In this post, we look at Redshift vs RDS and the 6 significant differences between the two.
To quote Lao Tzu, “A journey of a thousand miles, starts with a single step”. Similarly, implementing the right AWS services requires knowing that first step – choosing the right database service. AWS currently offers 7 different flavors of databases, ranging from relational, document, NoSQL, in-memory, graph and data warehouse. Redshift is Amazon’s data warehouse offering and is a very powerful petabyte scale relational database. This relational status of Redshift can make it a very tempting choice for transactional processing.
If you would like to test your understanding of Redshift, try our Amazon Sagemaker generated quiz.
Amazon Redshift is a Relational Database Management system (RDBMS) based on PostgreSQL 8.0.2. However, it not meant to be used as a relational database for Online Transaction Processing (OLTP). Redshift supports relational database like features, but its architectural components are optimized for analysis on large datasets, i.e., OLAP.
Amazon RDS on the other hand is a Relational Database service offering meant for Online Transaction Processing (OLTP), with database engines from Aurora, MySQL, MariaDB, PostgreSQL, Oracle Database and SQL Server. Except for Aurora, all other database engines are offered by third party vendors.
Redshift is a Fully Managed Service, which means management tasks such as hardware provisioning, software patching, setup, configuration, monitoring, failure recovery, and backups are all automatically handled for you.
Amazon RDS is a mix of Managed and Fully Managed Services. Aurora, the relational database by Amazon is fully managed, while the rest of the third-party database engines are Managed Services.
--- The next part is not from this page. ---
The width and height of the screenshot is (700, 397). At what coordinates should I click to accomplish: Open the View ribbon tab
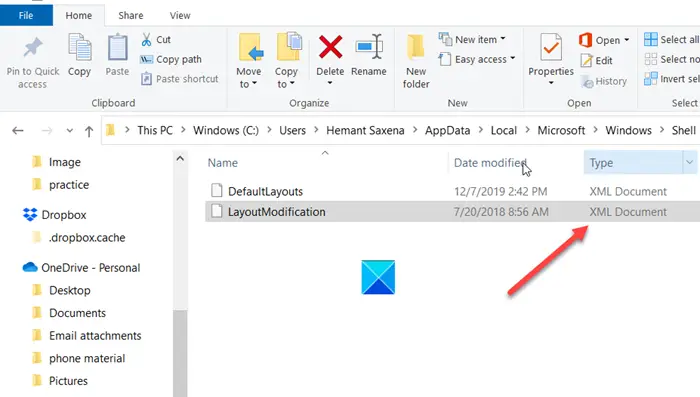(180, 16)
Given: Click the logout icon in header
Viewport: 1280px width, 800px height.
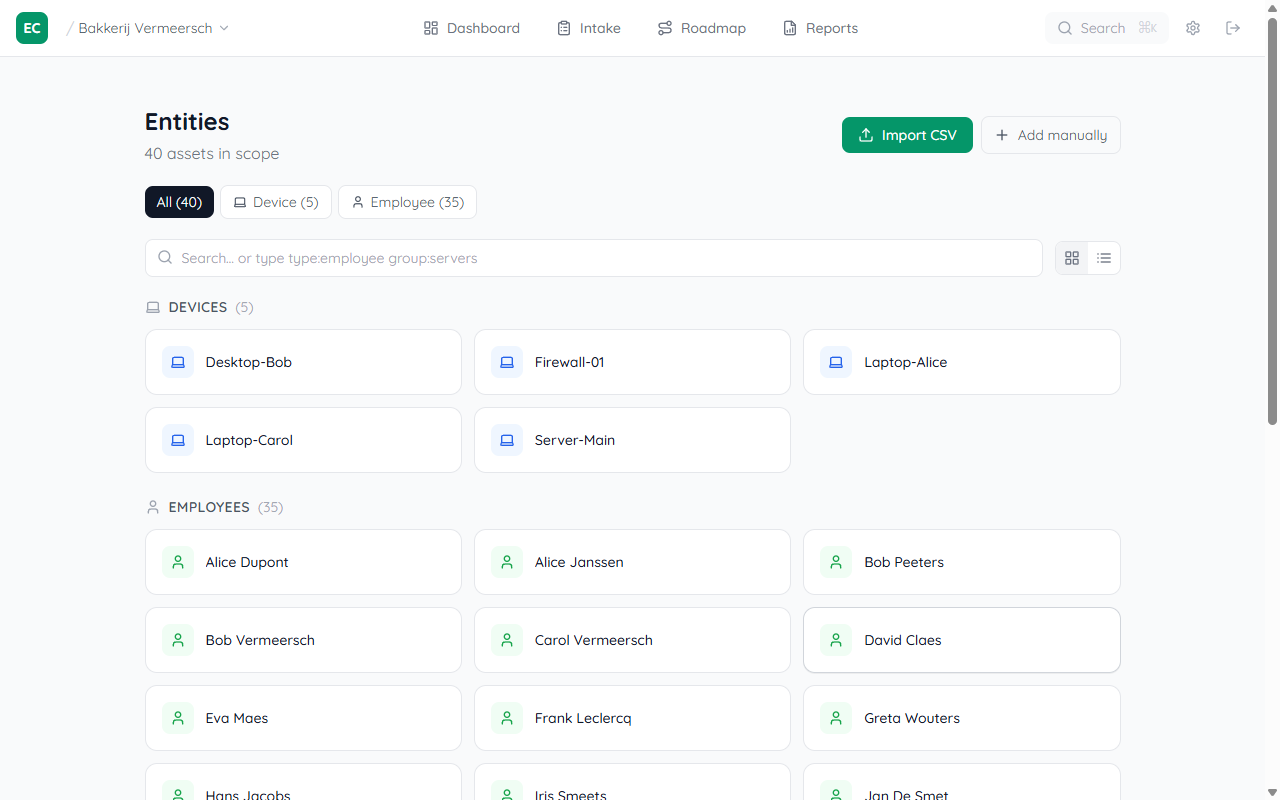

As part of the managed services, RDS handles infrastructure capacity provisioning, backups, patching and data replication. All other management tasks need to be handled by an administrator.
Redshift uses Columnar model for data storage. In Columnar storage, data is stored and retrieved in columns as opposed to rows. This reduces the storage space required and increases data retrieval efficiency. In addition, since a column stores data of the same type, compression encodings specific to the data type can be applied further reducing disk space consumption and I/O.
Amazon RDS uses Row-Wise data storage. In this model, data is stored one row at a time, potentially across multiple data blocks. This is the typical storage model for relational databases. However, this is not a design flaw, rather meant to increase the efficiency of read and write transactions. RDS is meant for transaction processing systems.
Amazon Redshift sorts the data before storing it in a table. Sort Keys enable efficient use of range range-restricted predicates, which basically means more efficient table scans and faster return of query results. There are two types of sort keys in Redshift: Compound and Interleaved. For details on how to create tables in Redshift, click here.
Amazon RDS does not have the concept of Sort Keys.
Amazon Redshift does not enforce primary key, foreign key and unique constraints. You could define these constraints if they exist in the transactional database. In Redshift these constraints will be used for informational purposes only; however, they do get used by the query optimizer to create optimized queries.
All relational database constraints are enforced in Amazon RDS. However these are enforced based on the individual database engine rules.
Amazon Redshift does not support Read Replicas.
Read replica is a feature of Amazon RDS, where a copy of the source database instance is created in the same or separate AWS Region. This replicated instance is then asynchronously updated from the source database instance. This Read Replica instance only supports reads. Having a Read Replica enables better scaling, disaster recovery, reporting and data warehousing capabilities.
Currently Maria DB, MySQL, Oracle and PostgrSQL are the only database engines that support Read Replica in RDS.